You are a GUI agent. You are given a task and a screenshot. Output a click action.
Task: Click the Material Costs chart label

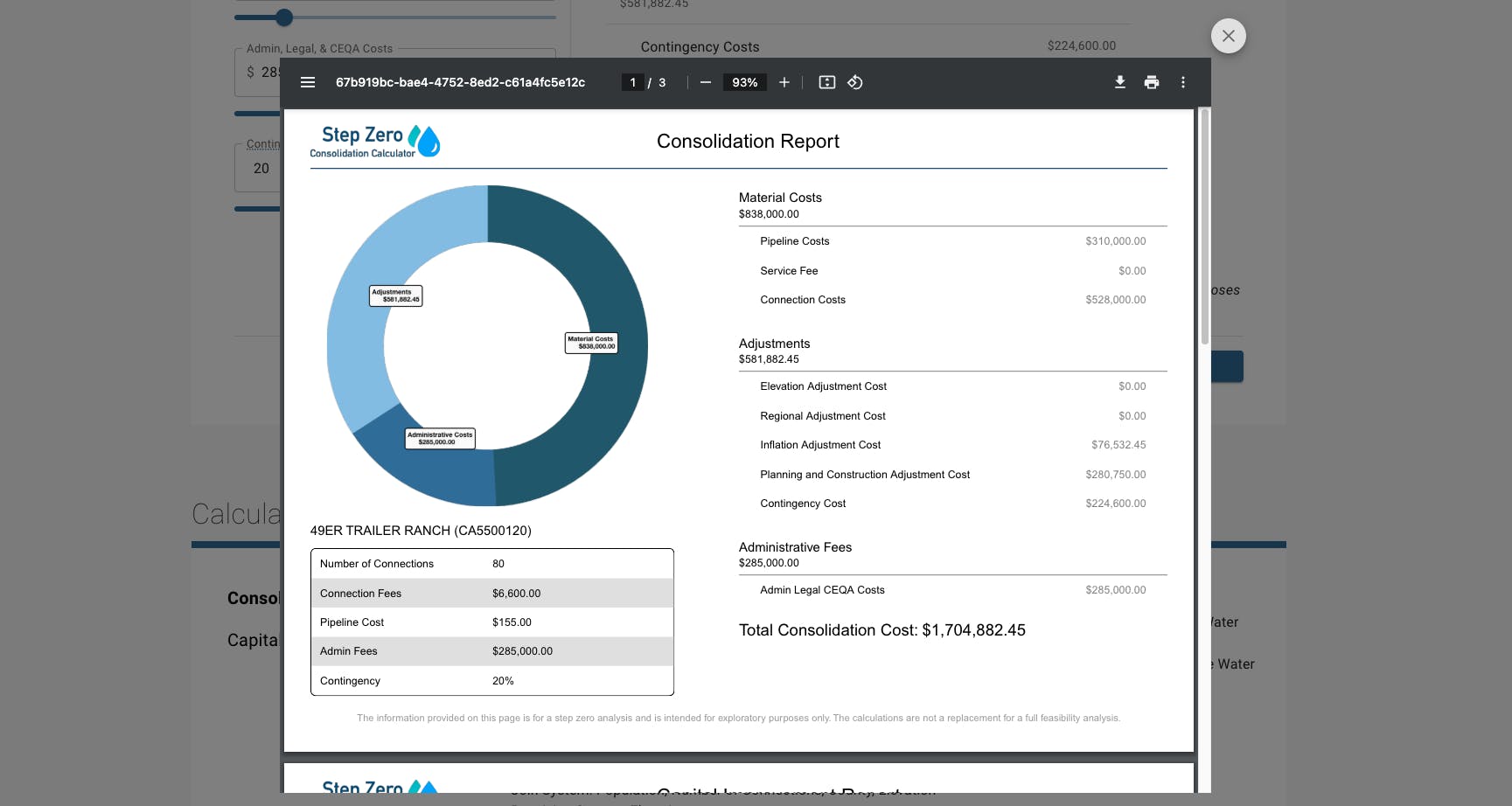point(591,343)
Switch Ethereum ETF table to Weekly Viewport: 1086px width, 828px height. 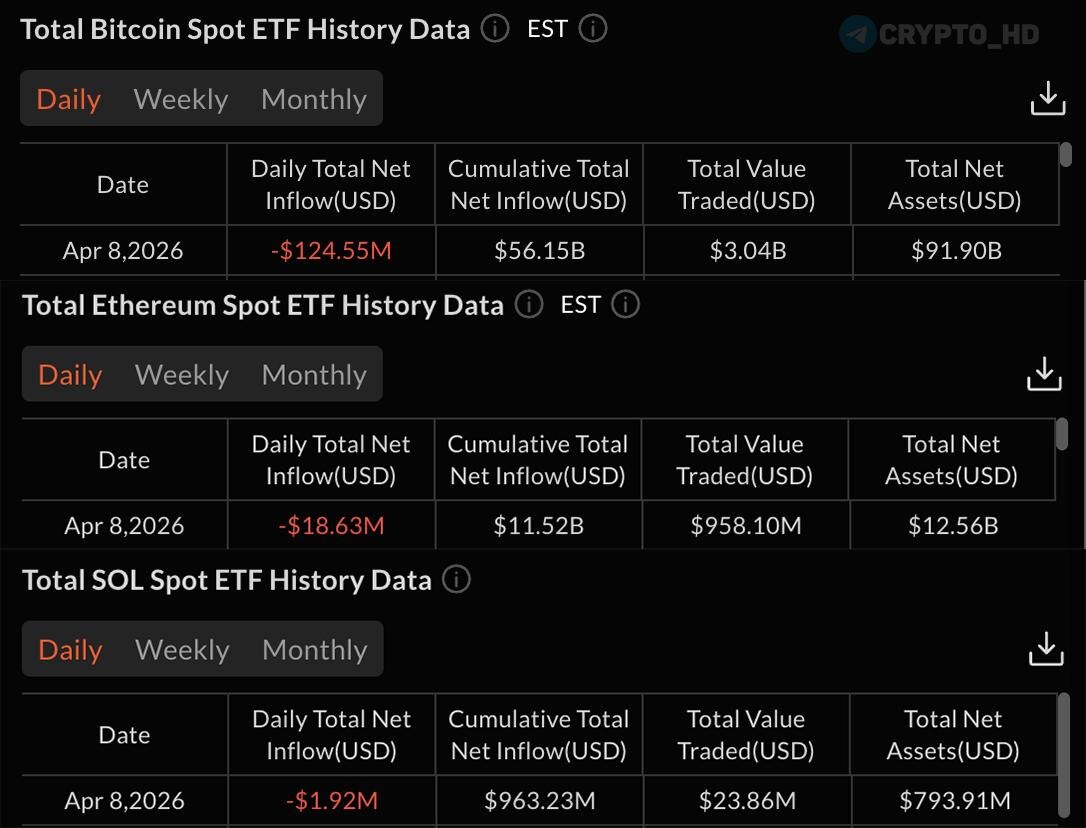click(x=182, y=375)
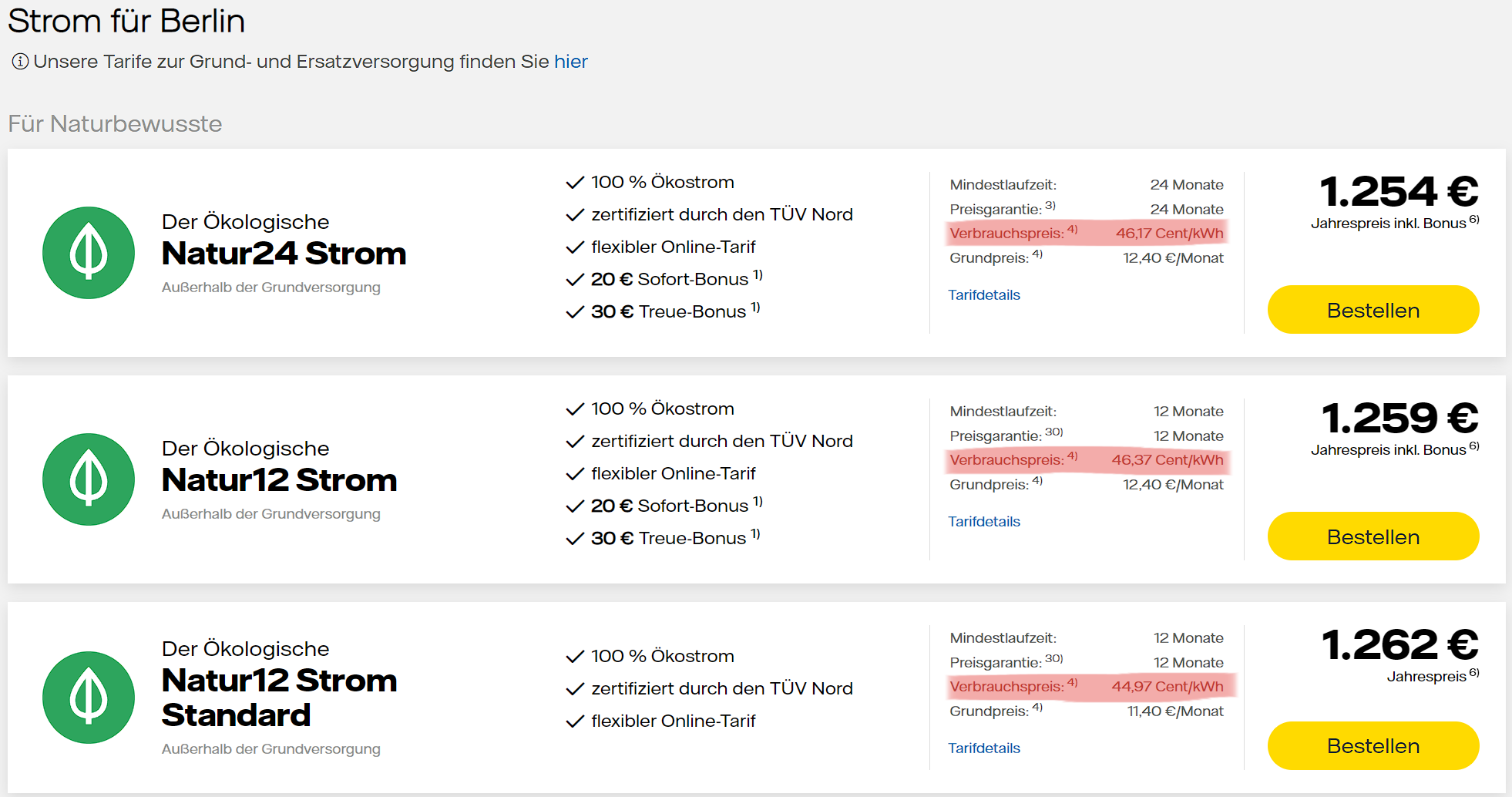Click the TÜV Nord checkmark in Natur24 Strom
1512x797 pixels.
coord(575,215)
○ ○ ○ ○ ○
> _Task directions_:
Copy the rows word for word, starting at the very first line and ending at the line that contains "point(591,343)", with both ends included. Leave the pictures out of your copy.

> _Exercise output_:
You are a GUI agent. You are given a task and a screenshot. Output a click action.
Task: Click the Material Costs chart label

point(591,343)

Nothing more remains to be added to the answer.